2. allo stesso modo non può essere accolto il secondo mezzo di gravame, nel quale ancora si denuncia una “carenza di motivazione”, questa volta a mente dell’art. 360 c.p.c., comma 1, n. 5, nonché una violazione degli artt. 115 e 116 c.p.c. da parte della sentenza impugnata “nella parte in cui ha ritenuto costituenti elementi di prova circostanze prive di tale efficacia”; ha ritenuto altresì violato sia “l’art. 2094 c.c. in riferimento alla asserita sussistenza degli indici di subordinazione” sia “l’art. 2118 c.c. in relazione alla qualificazione giuridica del licenziamento quale atto di recesso datoriale del rapporto di lavoro”;

la censura è inammissibile nella parte in cui invoca il n. 5 novellato dell’art. 360 c.p.c., senza enucleare il fatto storico decisivo la cui valutazione sarebbe stata omessa, in spregio agli enunciati contenuti negli arresti delle Sezioni unite del 2014 innanzi citati, ma anche per l’inappropriato richiamo alla violazione degli artt. 115 e 116 c.p.c., atteso che, in tema di valutazione delle prove, il principio del libero convincimento, opera interamente sul piano dell’apprezzamento di merito, insindacabile in sede di legittimità, sicché la denuncia della violazione delle predette regole da parte del giudice del merito non configura un vizio di violazione o falsa applicazione di norme, bensì un errore di fatto, che deve essere censurato attraverso il corretto paradigma normativo del difetto di motivazione, e dunque nei limiti consentiti dall’art. 360 c.p.c., comma 1, n. 5, come riformulato nel 2012 (tra le altre v.
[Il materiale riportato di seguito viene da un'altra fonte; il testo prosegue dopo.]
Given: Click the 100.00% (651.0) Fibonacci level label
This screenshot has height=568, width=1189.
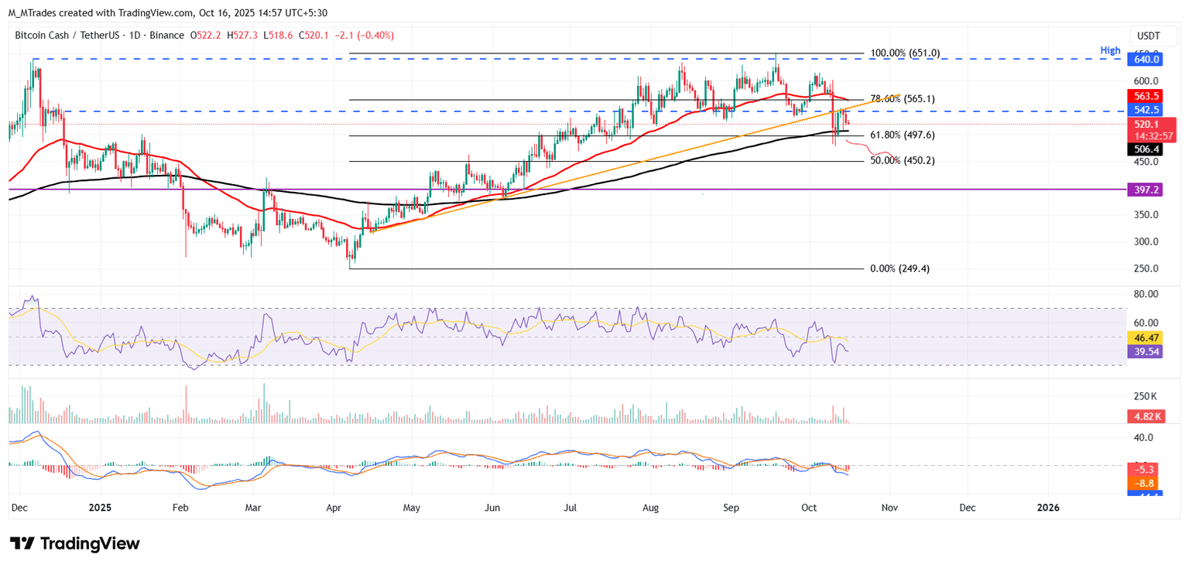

Cass. n. 23940 del 2017);

quanto alle ulteriori violazioni di legge, è opportuno rammentare che il vizio di cui all’art. 360 c.p.c., comma 1, n. 3, ricorre o non ricorre per l’esclusivo rilievo che, in relazione al fatto accertato, la norma non sia stata applicata quando doveva esserlo, ovvero che lo sia stata quando non si doveva applicarla, ovvero che sia stata “male” applicata, e cioè applicata a fattispecie non esattamente comprensibile nella norma (tra le molteplici, Cass. n. 26307 del 2014; Cass. n. 22348 del 2007); sicché il sindacato sulla violazione o falsa applicazione di una norma di diritto presuppone la mediazione di una ricostruzione del fatto incontestata perché è quella che è stata operata dai giudici del merito; nella specie parte ricorrente, lungi dall’individuare l’errore di diritto in cui sarebbe incorsa la Corte territoriale nell’ascrivere significato all’enunciato normativo contenuto negli artt. 2094 c.c. e 2118 c.c., nella sostanza critica l’apprezzamento dei fatti operato dalla Corte territoriale sia in ordine all’esistenza di un rapporto di lavoro subordinato tra le parti, sia in ordine all’esistenza di un licenziamento orale, quaestiones fatti evidentemente estranee al sindacato di legittimità;

3. il terzo motivo denuncia, ancora una volta, “carenza di motivazione”, invocando a sostegno l’art. 360 c.p.c., n. 5 e violazione dell’art. 116 c.p.c., per avere la sentenza impugnata “attribuito valore di prova legale ad una circostanza che ne è priva”, in particolare “attribuendo efficacia confessoria” alle dichiarazioni contenute in memoria circa il licenziamento orale;

la doglianza è priva di fondamento;

infatti dalla lettura della sentenza impugnata non emerge in alcun modo che la Corte di Appello abbia inteso attribuire valore confessorio alle dichiarazioni contenute in atti defensionali di parte, in contrasto con il principio che le dichiarazioni rese in giudizio dal difensore, contenenti affermazioni relative a fatti sfavorevoli al proprio rappresentato e favorevoli all’altra parte, non hanno efficacia di confessione (per tutte v. Cass. n. 15515 del 2003); d’altro canto, il giudice di merito ben può attribuire valore di elemento di prova alle dichiarazioni rese dal procuratore negli atti difensivi (Cass. n. 2849 del 1998) ed apprezzarle liberamente (Cass. n. 15515/2003 cit.);

4. conclusivamente il ricorso deve essere rigettato; nulla per le spese in difetto di attività difensiva degli intimati;

ai sensi del D.P.R. n. 115 del 2002, art. 13, comma 1 quater, nel testo introdotto dalla L. n. 228 del 2012, art. 1, comma 17, occorre dare atto della sussistenza dei presupposti processuali per il versamento, da parte della ricorrente, dell’ulteriore importo a titolo di contributo unificato, pari a quello, ove dovuto, per il ricorso proposto a norma dello stesso art. 13, comma 1 bis (cfr. Cass. SS.UU. n. 4315 del 2020);

P.Q.M.

La Corte rigetta il ricorso. Nulla per le spese.

Ai sensi del D.P.R. n. 115 del 2002, art. 13, comma 1 quater dà atto della sussistenza dei presupposti processuali per il versamento, da parte della ricorrente, dell’ulteriore importo a titolo di contributo unificato pari a quello previsto per il ricorso proposto a norma dello stesso art. 13, comma 1 bis se dovuto.

Così deciso in Roma, nell’adunanza camerale, il 10 marzo 2021.